Unusual Things That Happened On Movie Sets
Red carpets sell the fantasy that everything on a movie set runs perfectly.
Reality has a habit of flipping that idea on its head, with productions running into confusion, unusual mishaps, and moments so strange they sound invented.
Some productions became far more chaotic than anyone expected, turning behind-the-scenes stories into legends that feel more shocking than anything that made it on screen.
1. Apocalypse Now (1979)

Severe weather in the Philippines tore through expensive sets and forced major delays.
Filming continues despite lead actor Martin Sheen suffering a near-fatal heart attack on location. The production stretched into a punishing, overlong shoot marked by delays, rising costs, and exhaustion.”
2. The Wizard Of Oz (1939)

Old Hollywood thrived on chaos, and this classic delivered plenty of it behind the scenes.
Original Tin Man Buddy Ebsen had to leave the film after a severe reaction to the aluminum powder used in his makeup sent him to the hospital. Wicked Witch Margaret Hamilton was badly burned during a fire effect gone wrong.
3. Titanic (1997)

Filming in Nova Scotia was already exhausting, but then someone decided to spike the production chowder with PCP.
Dozens of cast and crew members ended up in the hospital after eating the contaminated meal, and nobody ever officially confirmed who did it. Director James Cameron was among those affected during the chaotic night.
Iceberg? The real danger was the soup.
4. The Birds (1963)

Promised mechanical birds for the attic attack scene never appeared. Live birds were used in the attic sequence for days, leaving Tippi Hedren exhausted and deeply distressed.
The experience became one of the most traumatic of her career, capturing genuine distress no acting lesson could replicate.
Hitchcock called it art. Hedren called it something else entirely.
5. Roar (1981)

Injuries from the production’s big cats made Roar notorious.
Cinematographer Jan de Bont required 220 sutures after a lion severely injured his scalp, and that was far from the worst incident. Director Noel Marshall and star Tippi Hedren also endured serious injuries during the years-long shoot.
Every day on that set played out like a wildlife documentary nobody signed up for.
6. Fitzcarraldo (1982)

Werner Herzog looked at a script calling for a steamship hauled over a hill and said, yes, we are doing that for real.
No miniatures, no tricks, just hundreds of workers and one massive boat being dragged through the Peruvian jungle. The production also involved plane crashes, injuries, and severe conflict over the course of a punishing multi-year shoot.
Herzog does not fake anything. Ever.
7. The Exorcist (1973)

Fire consumed most of the house set, halting production for several weeks.

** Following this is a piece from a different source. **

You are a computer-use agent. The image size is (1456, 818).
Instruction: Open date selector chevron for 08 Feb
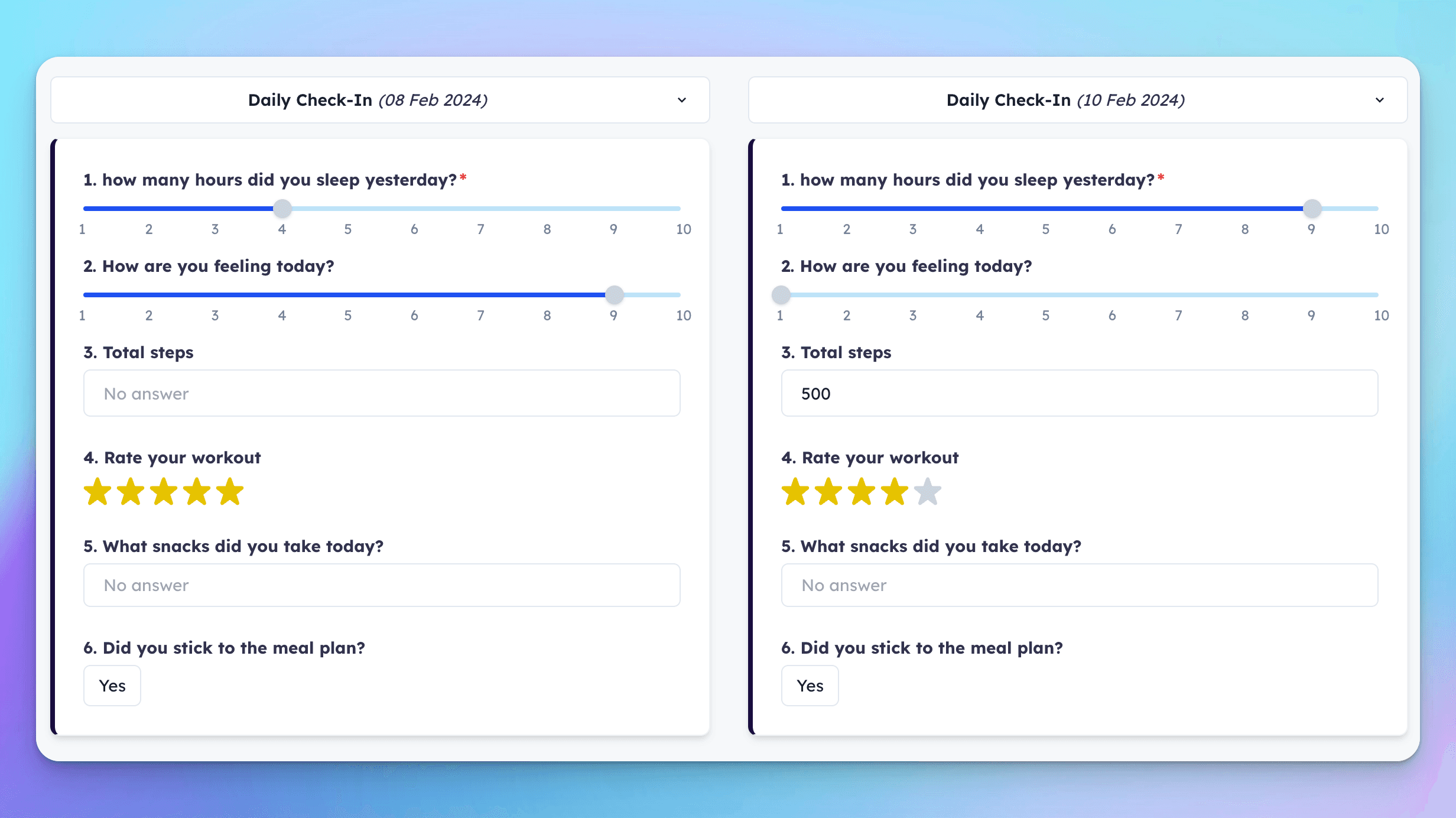pos(682,100)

Regan’s bedroom, the core of the horror, remained untouched by the blaze.
Production also endured injuries and delays, which helped fuel the film’s long-running ‘cursed set’ reputation.
No discussion of the production felt complete without circling back to this notorious moment.
8. Jaws (1975)

Three mechanical sharks were constructed for production, yet each broke down the moment it touched salt water.
Scenes had to be reimagined, with the shark hidden behind murky water and clever camera angles instead of shown directly.
Those repeated technical failures forced Spielberg to build suspense through suggestion instead. Everyone feared the ocean, even though the shark did nothing.
9. Django Unchained (2012)

Leonardo DiCaprio sliced his hand open on broken glass during the intense dinner-table confrontation scene.
Rather than calling cut, DiCaprio stayed in character, kept performing through the moment before the scene was reworked. Director Quentin Tarantino was so impressed that he kept the take in the finished film.
Later versions of the scene used additional effects work, and Kerry Washington has since said the bl*od on her face was not his real bl*od.
Method acting just got a whole new meaning.
10. Back To The Future Part II (1989)

Hoverboards appeared effortlessly cool on screen, but capturing the footage came at a high cost.
Stunt performer Cheryl Wheeler-Dixon suffered severe injuries during the hoverboard sequence and later underwent multiple reconstructive surgeries.
Finished film turned the futuristic gadget into a pop-culture icon, yet behind-the-scenes reality shows that movie magic often comes with hidden dangers. No flux capacitor can reverse a bad landing.
Important: This article is based on widely reported production histories, cast and crew interviews, and longstanding behind-the-scenes accounts associated with major films.
Some set stories have been retold for years and can vary in detail depending on the source, so injuries, timelines, and exact circumstances should be rechecked against primary reporting before publication.